Many of the tracks are remixes from other albums:
- "Desert Drive" and "Spaceship" are remixed excerpts from "Quichotte, Part One" from Quichotte.
- "Healing is a remixed excerpt of "Tangram Set One" from Tangram
- "Breakout" is a remixed version of "Vitamin C" from the Edgar Froese soundtrack to the film Kamikaze 1989.
- "Church Theme" is a remix of "Silver Scale"; a song that was performed live during European tours in 1980 and 1981, but not released by that name until 1994 on Tangents.
- "Sunset Drive" is a remix of "Remote Viewing" from Exit.

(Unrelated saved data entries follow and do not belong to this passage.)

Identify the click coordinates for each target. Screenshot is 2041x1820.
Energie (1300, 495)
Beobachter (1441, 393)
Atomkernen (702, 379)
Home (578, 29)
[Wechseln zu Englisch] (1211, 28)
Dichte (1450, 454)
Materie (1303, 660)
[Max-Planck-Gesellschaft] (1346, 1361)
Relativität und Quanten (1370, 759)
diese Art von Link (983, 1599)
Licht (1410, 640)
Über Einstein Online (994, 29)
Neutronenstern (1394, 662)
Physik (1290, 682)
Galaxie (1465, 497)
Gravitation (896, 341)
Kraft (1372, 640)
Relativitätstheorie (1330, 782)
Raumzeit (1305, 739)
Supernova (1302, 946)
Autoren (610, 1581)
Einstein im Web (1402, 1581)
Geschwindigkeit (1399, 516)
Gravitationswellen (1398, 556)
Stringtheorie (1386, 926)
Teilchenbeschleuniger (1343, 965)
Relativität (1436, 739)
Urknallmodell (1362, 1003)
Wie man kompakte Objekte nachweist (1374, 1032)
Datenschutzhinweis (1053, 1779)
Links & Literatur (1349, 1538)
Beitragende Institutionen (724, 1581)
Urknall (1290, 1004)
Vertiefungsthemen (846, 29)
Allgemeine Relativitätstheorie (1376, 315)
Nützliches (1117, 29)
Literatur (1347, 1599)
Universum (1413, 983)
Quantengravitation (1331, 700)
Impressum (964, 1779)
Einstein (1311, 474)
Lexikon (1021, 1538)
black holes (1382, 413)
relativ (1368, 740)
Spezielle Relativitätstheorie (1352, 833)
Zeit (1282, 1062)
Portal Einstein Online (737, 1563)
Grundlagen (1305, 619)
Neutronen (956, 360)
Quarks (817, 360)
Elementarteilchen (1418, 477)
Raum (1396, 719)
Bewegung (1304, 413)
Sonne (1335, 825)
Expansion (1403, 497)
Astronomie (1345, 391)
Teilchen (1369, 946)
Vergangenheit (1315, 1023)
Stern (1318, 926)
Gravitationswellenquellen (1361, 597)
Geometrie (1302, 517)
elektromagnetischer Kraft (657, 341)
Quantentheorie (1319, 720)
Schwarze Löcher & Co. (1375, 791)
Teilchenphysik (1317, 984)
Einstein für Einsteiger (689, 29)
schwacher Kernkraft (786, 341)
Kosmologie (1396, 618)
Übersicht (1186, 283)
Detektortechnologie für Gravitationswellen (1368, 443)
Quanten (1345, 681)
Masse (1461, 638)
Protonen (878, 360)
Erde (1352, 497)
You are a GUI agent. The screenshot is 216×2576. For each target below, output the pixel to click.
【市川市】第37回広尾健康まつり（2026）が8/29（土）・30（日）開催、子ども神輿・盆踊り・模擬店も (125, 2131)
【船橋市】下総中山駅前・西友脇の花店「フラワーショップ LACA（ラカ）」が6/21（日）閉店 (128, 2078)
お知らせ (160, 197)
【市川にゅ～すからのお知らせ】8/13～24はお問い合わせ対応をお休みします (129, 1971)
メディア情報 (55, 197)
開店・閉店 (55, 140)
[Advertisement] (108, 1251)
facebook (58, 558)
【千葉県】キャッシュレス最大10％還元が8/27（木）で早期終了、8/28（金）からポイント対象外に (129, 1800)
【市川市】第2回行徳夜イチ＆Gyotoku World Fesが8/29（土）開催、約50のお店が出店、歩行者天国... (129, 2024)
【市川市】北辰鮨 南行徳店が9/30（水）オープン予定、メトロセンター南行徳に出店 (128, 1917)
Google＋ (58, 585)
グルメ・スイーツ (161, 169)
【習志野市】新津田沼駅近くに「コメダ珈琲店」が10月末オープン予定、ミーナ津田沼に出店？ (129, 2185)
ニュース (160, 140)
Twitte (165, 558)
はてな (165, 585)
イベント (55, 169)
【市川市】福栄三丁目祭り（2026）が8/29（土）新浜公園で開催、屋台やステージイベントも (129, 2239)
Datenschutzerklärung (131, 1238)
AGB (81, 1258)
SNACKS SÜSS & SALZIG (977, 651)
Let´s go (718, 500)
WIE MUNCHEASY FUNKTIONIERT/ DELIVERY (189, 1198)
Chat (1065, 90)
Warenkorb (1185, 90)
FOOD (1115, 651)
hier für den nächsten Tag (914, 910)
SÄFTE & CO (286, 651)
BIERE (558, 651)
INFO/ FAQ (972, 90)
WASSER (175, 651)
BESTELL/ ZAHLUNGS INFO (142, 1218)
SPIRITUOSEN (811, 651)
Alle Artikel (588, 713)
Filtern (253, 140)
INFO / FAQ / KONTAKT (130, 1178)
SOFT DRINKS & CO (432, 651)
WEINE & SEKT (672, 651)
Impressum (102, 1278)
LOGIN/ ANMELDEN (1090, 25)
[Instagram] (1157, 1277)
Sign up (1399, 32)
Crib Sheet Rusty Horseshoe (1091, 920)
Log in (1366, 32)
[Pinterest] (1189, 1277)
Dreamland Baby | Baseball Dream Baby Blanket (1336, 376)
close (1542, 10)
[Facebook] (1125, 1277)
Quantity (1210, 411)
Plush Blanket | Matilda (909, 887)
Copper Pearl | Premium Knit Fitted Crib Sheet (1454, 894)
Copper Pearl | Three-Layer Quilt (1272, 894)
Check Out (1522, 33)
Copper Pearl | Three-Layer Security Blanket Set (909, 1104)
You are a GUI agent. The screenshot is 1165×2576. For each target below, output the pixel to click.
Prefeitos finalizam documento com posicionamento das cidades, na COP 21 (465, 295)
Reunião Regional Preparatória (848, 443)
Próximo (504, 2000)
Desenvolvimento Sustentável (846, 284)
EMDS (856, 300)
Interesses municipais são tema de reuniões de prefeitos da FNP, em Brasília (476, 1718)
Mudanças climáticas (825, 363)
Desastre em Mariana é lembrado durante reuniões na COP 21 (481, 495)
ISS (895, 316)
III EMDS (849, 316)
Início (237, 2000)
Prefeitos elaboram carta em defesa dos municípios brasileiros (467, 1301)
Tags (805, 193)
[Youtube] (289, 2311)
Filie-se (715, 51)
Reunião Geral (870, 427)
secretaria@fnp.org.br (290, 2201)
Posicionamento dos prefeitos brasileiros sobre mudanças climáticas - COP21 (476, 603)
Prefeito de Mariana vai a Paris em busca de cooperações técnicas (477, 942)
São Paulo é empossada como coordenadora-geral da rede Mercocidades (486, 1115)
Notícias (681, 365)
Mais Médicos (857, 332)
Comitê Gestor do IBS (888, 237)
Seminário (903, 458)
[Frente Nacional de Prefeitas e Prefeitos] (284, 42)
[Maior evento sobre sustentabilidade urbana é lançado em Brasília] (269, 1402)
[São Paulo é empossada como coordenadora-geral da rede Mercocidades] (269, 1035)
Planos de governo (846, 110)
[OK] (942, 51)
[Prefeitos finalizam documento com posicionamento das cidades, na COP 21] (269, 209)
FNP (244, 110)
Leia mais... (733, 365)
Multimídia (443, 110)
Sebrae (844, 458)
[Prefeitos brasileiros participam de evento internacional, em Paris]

- "Alley Walk" contains elements related to the 1983 single "Moorland" taken from the German TV series Tatort.
- "Alien Voices" and "Wavelength Main Title" were used in the intro of the 1988 Colombian series called "El Visitante"

| No. | Title | Length |
|---|---|---|
| 1. | "Alien Voices" | 0:16 |
| 2. | "Wavelength Main Title" | 1:54 |
| 3. | "Desert Drive" | 2:00 |
| 4. | "Mojave End Title" | 3:59 |
| 5. | "Healing" | 2:23 |
| 6. | "Breakout" | 1:09 |
| 7. | "Alien Goodbyes" | 1:50 |
| 8. | "Spaceship" | 2:18 |
| 9. | "Church Theme" | 3:41 |
| 10. | "Sunset Drive" | 3:23 |
| 11. | "Airshaft" | 3:10 |
| 12. | "Alley Walk" | 2:55 |
| 13. | "Cyro Lab" | 2:13 |
| 14. | "Running Through The Hills" | 1:30 |
| 15. | "Campfire Theme" | 1:23 |
| 16. | "Mojave End Title Reprise" | 3:51 |

==Reception==
TV Guide gave the movie two out of five stars, praising the movie's sense of morality and soundtrack, but found Carradine's performance lacking during the music scenes and the narration at the beginning and ending of the film to be very detrimental to the movie. Moria found that the movie has a promising build up, but that the film heads in predictable directions, and that its special effects were lacking. Creature Feature found that the movie was an interesting morality tale, and also praised the soundtrack, but said that the use of children to play the aliens hampered the film.